• GOAL
Rewrite the rows, starting at the very first one and ending at the line containing "Action: [x=266, y=295]", replacing "icon" with "button" and changing nothing else. Leave the pictures out.

• WORKING DATA
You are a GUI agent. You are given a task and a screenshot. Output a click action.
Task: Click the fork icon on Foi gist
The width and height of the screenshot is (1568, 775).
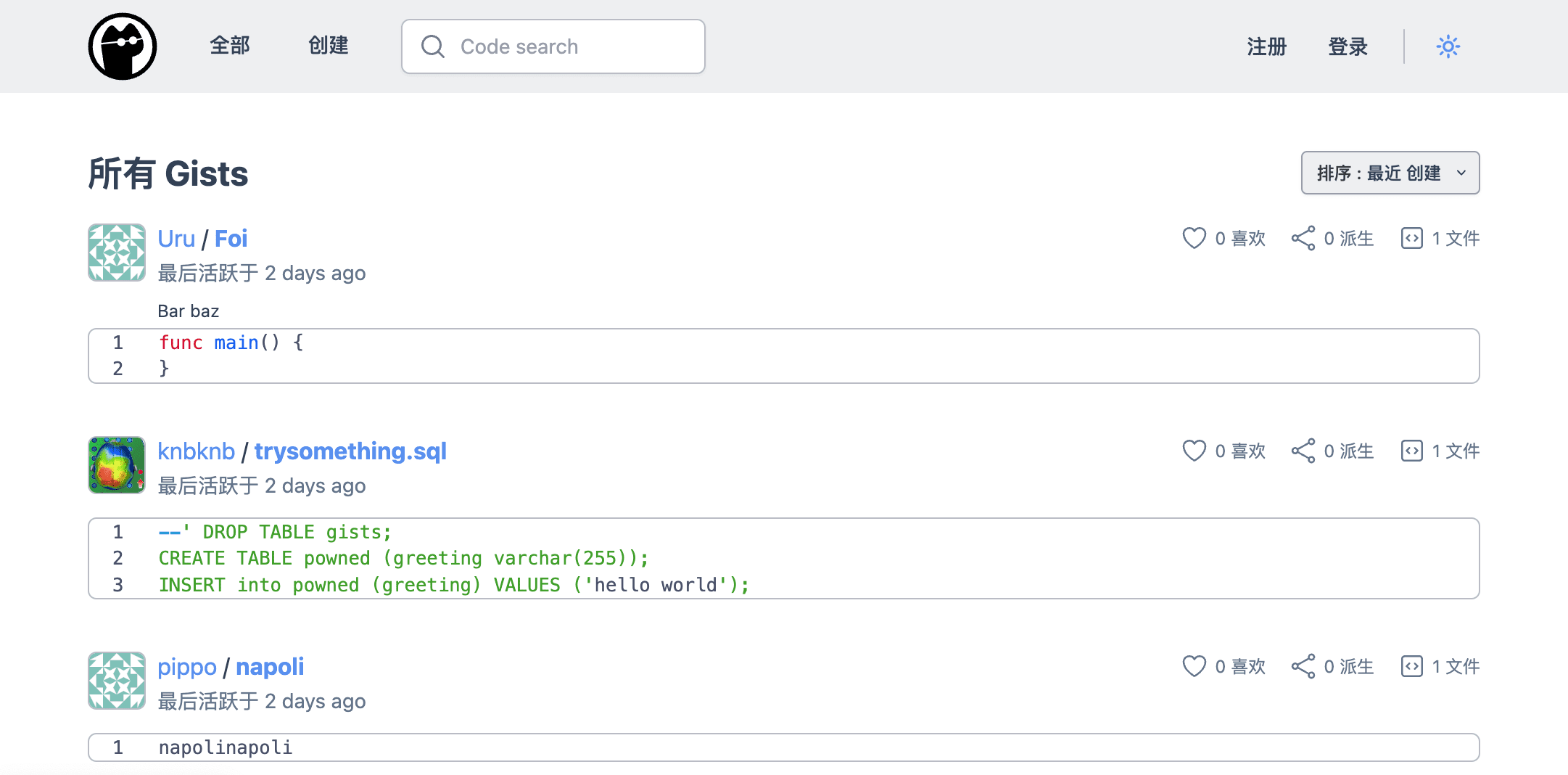[1303, 238]
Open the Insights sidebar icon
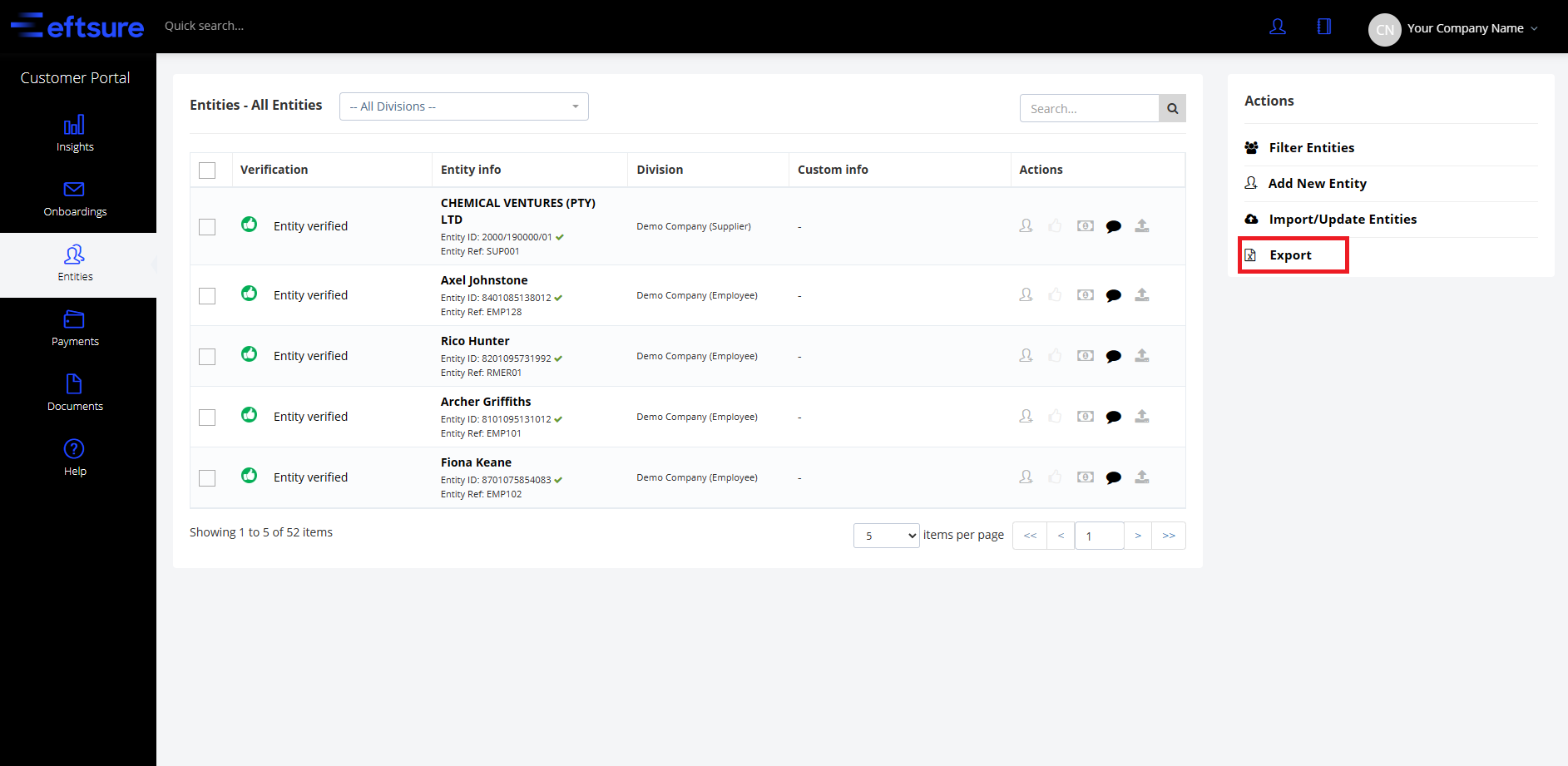The width and height of the screenshot is (1568, 766). pos(74,126)
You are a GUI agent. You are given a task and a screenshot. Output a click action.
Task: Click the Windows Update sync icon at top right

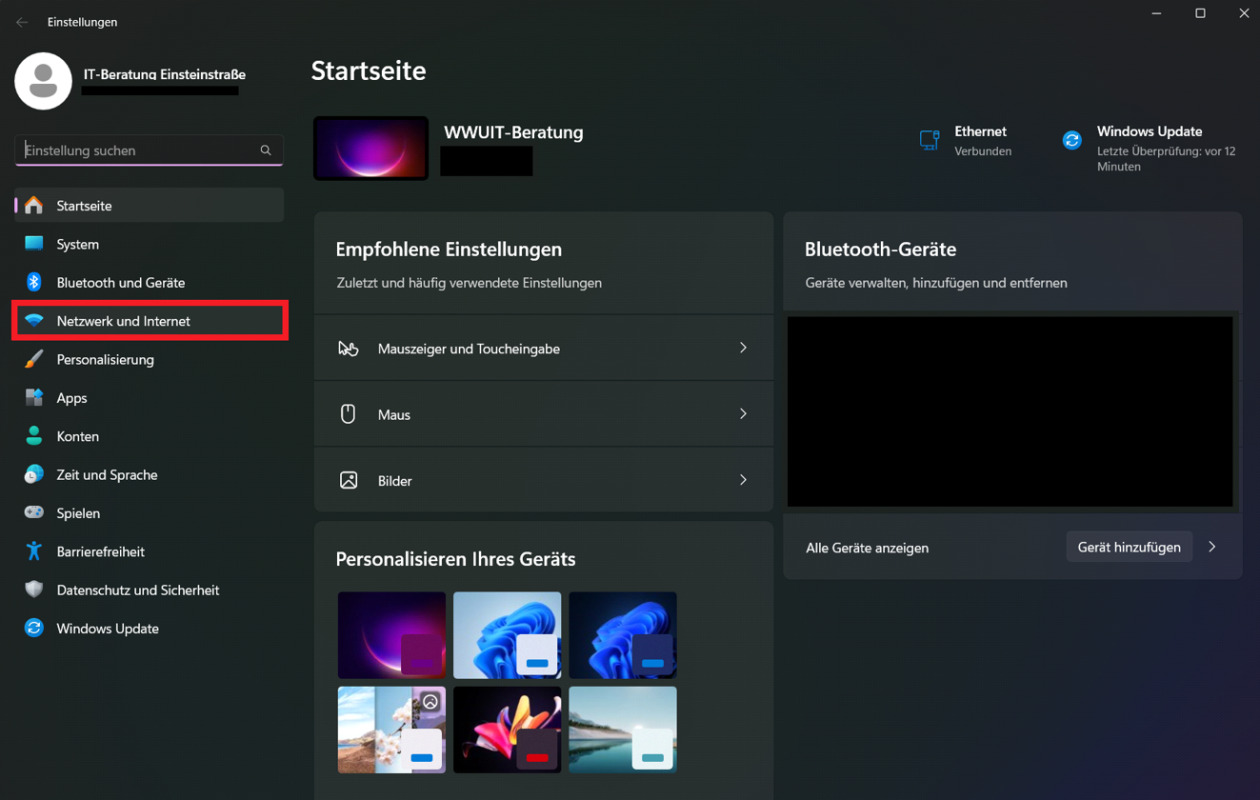point(1072,141)
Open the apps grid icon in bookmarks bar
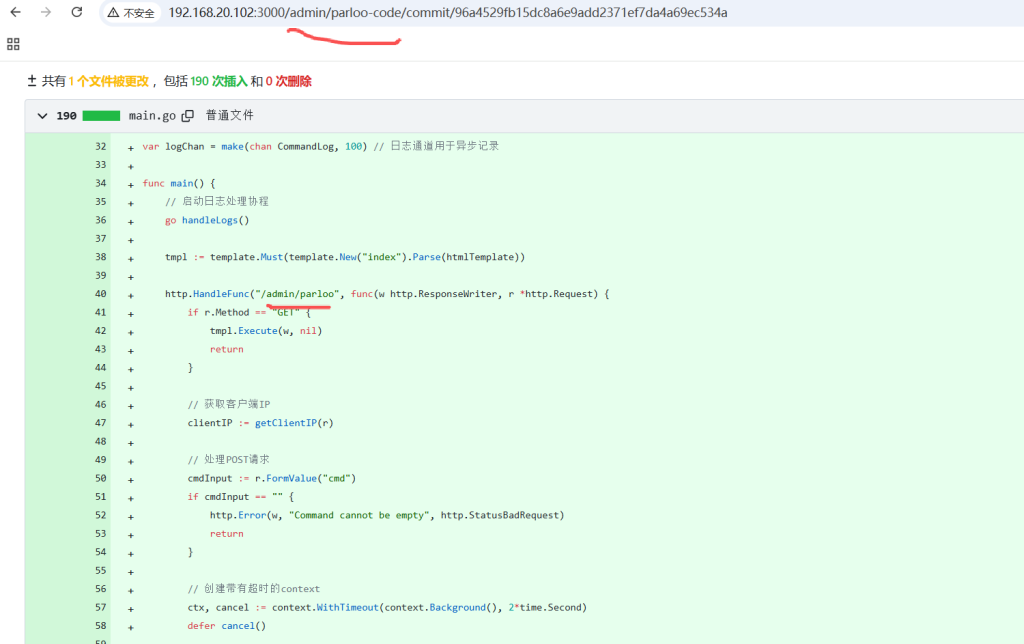 click(13, 44)
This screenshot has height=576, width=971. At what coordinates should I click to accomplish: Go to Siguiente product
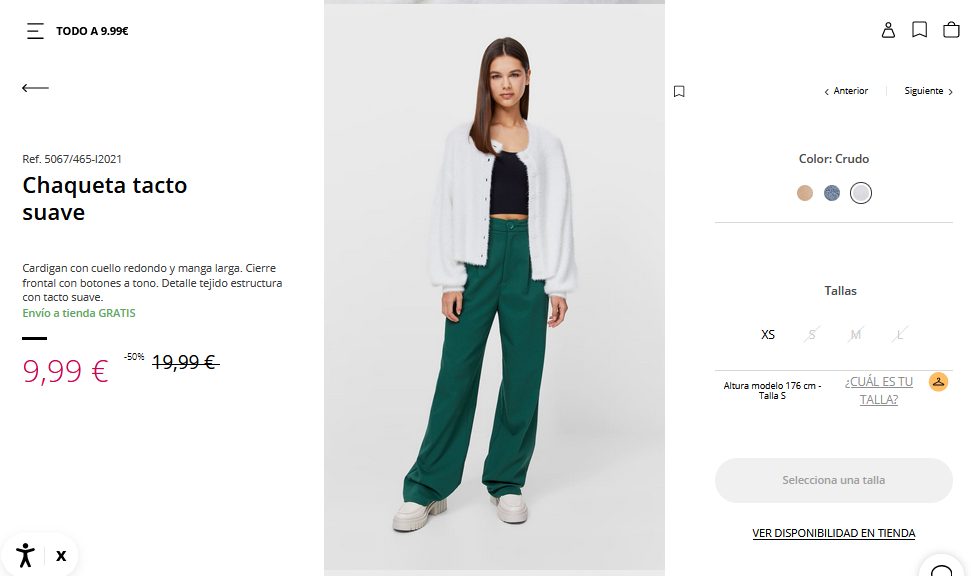pos(928,91)
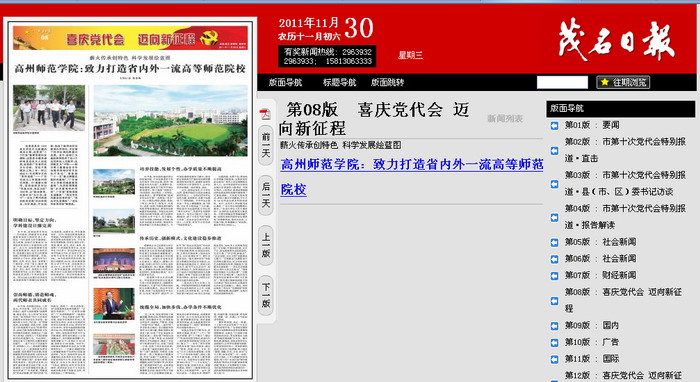This screenshot has width=700, height=382.
Task: Go to the next page with 下一版
Action: [x=266, y=295]
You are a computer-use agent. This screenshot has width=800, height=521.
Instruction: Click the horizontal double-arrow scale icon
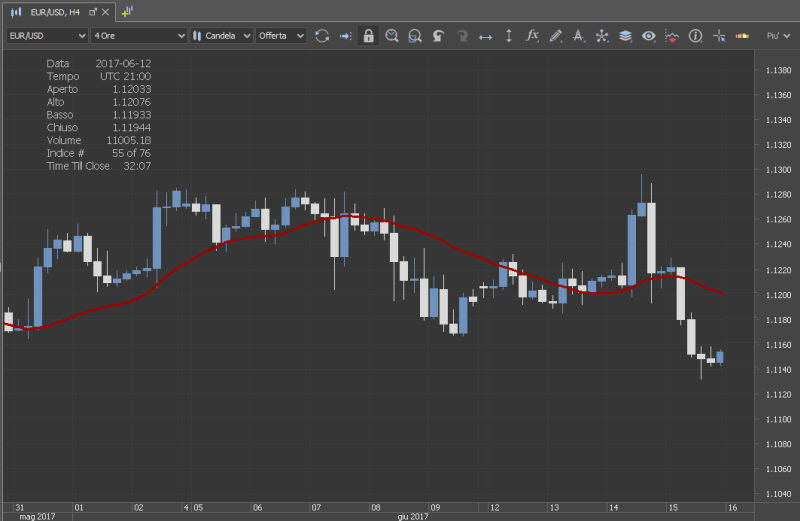point(486,36)
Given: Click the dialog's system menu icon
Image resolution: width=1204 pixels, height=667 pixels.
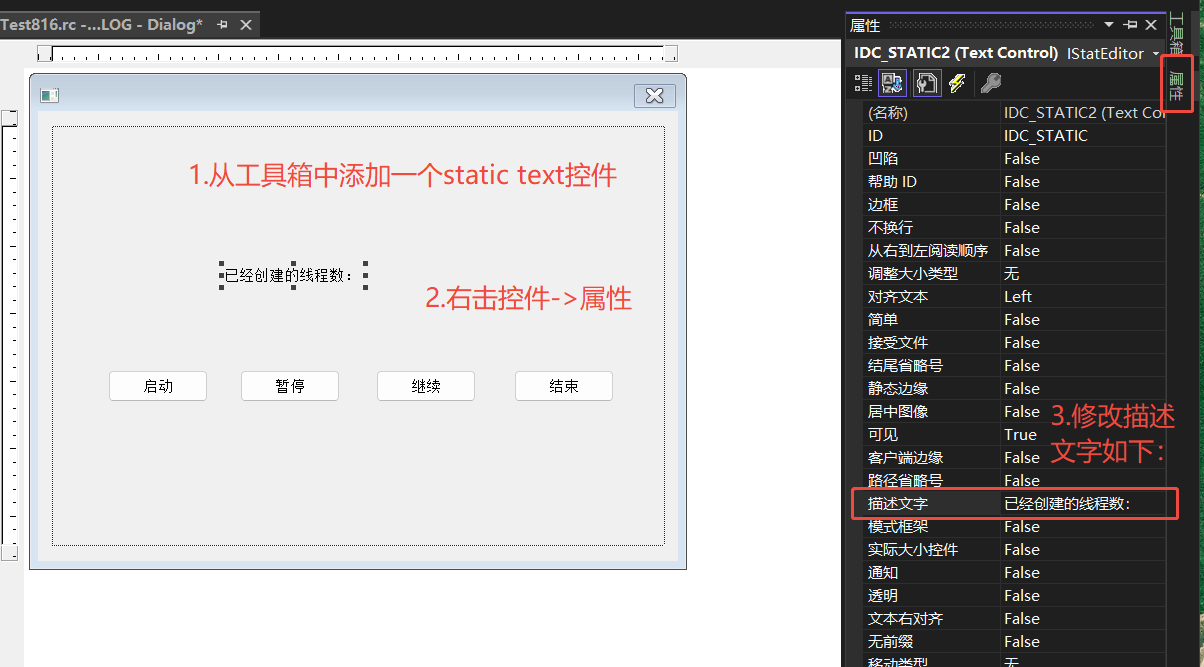Looking at the screenshot, I should (49, 93).
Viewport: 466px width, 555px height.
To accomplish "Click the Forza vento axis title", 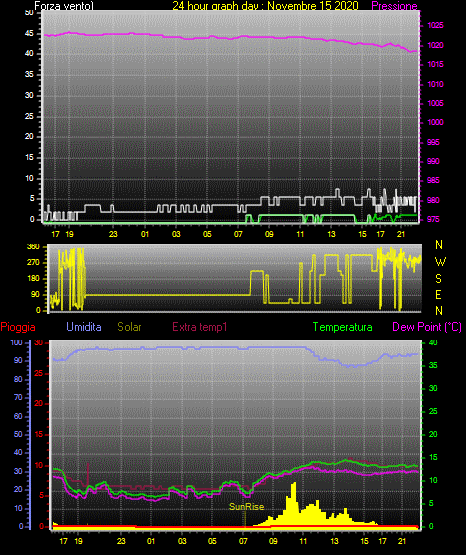I will [64, 6].
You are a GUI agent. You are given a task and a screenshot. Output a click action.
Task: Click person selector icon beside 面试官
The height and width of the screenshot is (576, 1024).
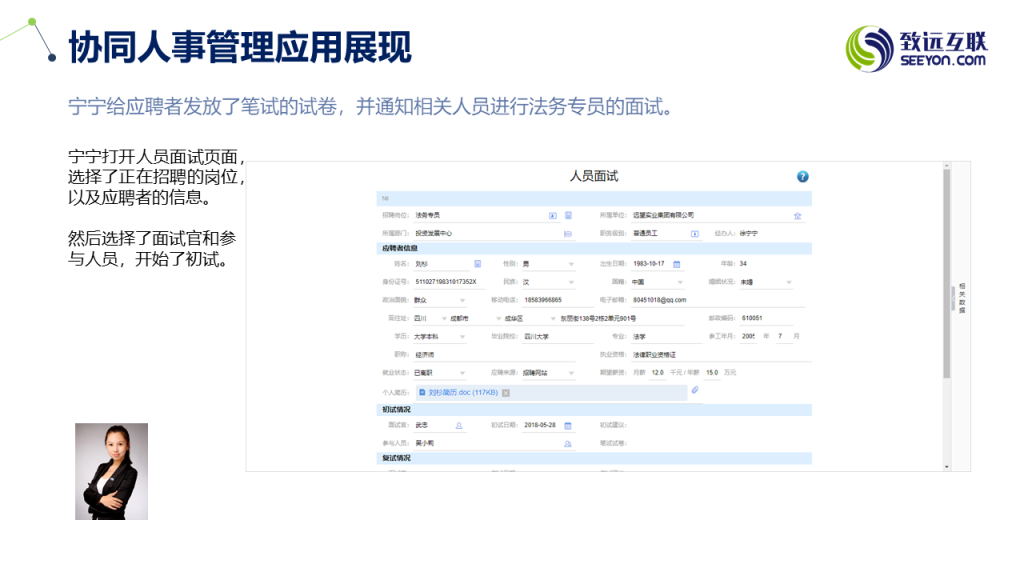click(x=459, y=426)
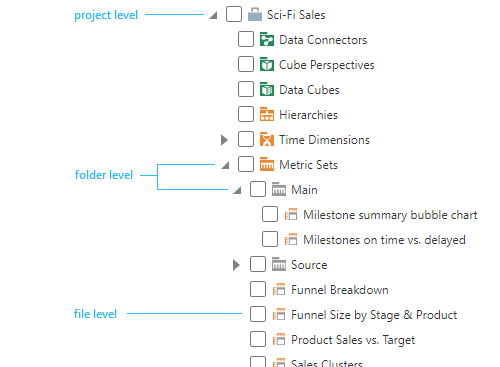Screen dimensions: 500x367
Task: Click the Sci-Fi Sales briefcase project icon
Action: point(255,15)
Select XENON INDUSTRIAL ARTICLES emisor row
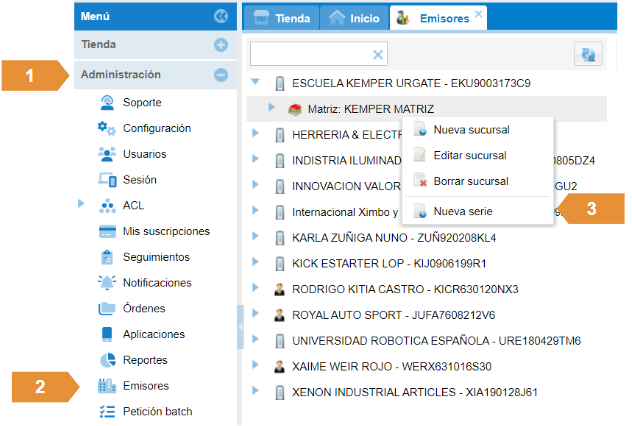The height and width of the screenshot is (426, 632). click(x=414, y=392)
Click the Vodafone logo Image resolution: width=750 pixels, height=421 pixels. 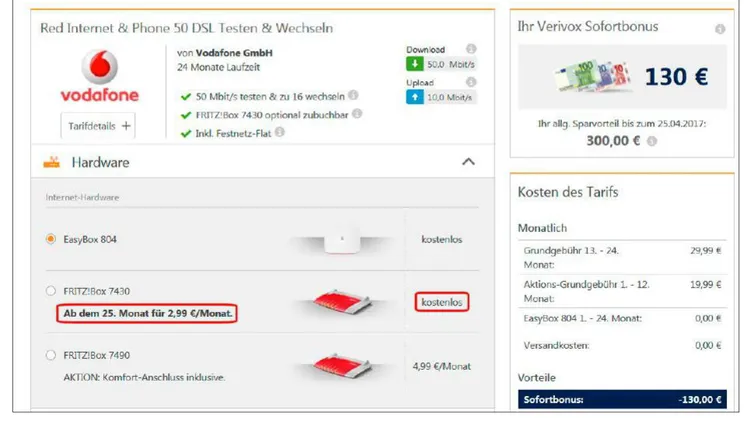99,76
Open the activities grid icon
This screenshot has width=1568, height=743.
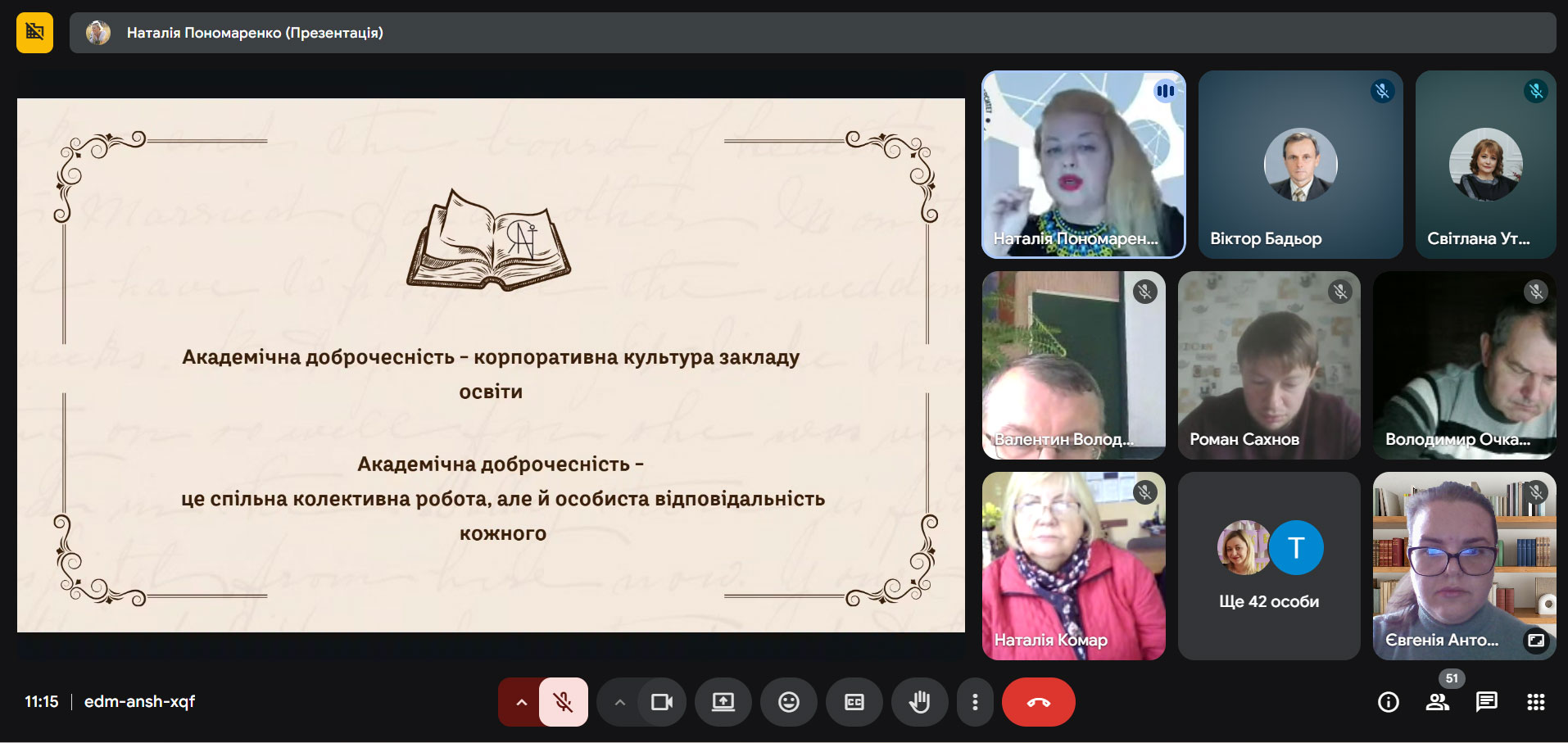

• REPLY
You are a GUI agent. You are given a task and a screenshot. Output a click action.
Task: Click the fork button on Foi gist
The width and height of the screenshot is (1568, 775).
[1303, 238]
Open the Insights sidebar button
The width and height of the screenshot is (1568, 766). pos(74,126)
You are a GUI agent. You are given a task and a screenshot. Output a click action.
Task: Click the Windows Update sync button at top right

point(1072,141)
Open the apps grid button in bookmarks bar
 click(13, 44)
This screenshot has height=576, width=971. At what coordinates should I click to accomplish: Go to Siguiente product
pos(928,91)
This screenshot has width=700, height=382.
Task: Go to the next page with 下一版
Action: [x=266, y=295]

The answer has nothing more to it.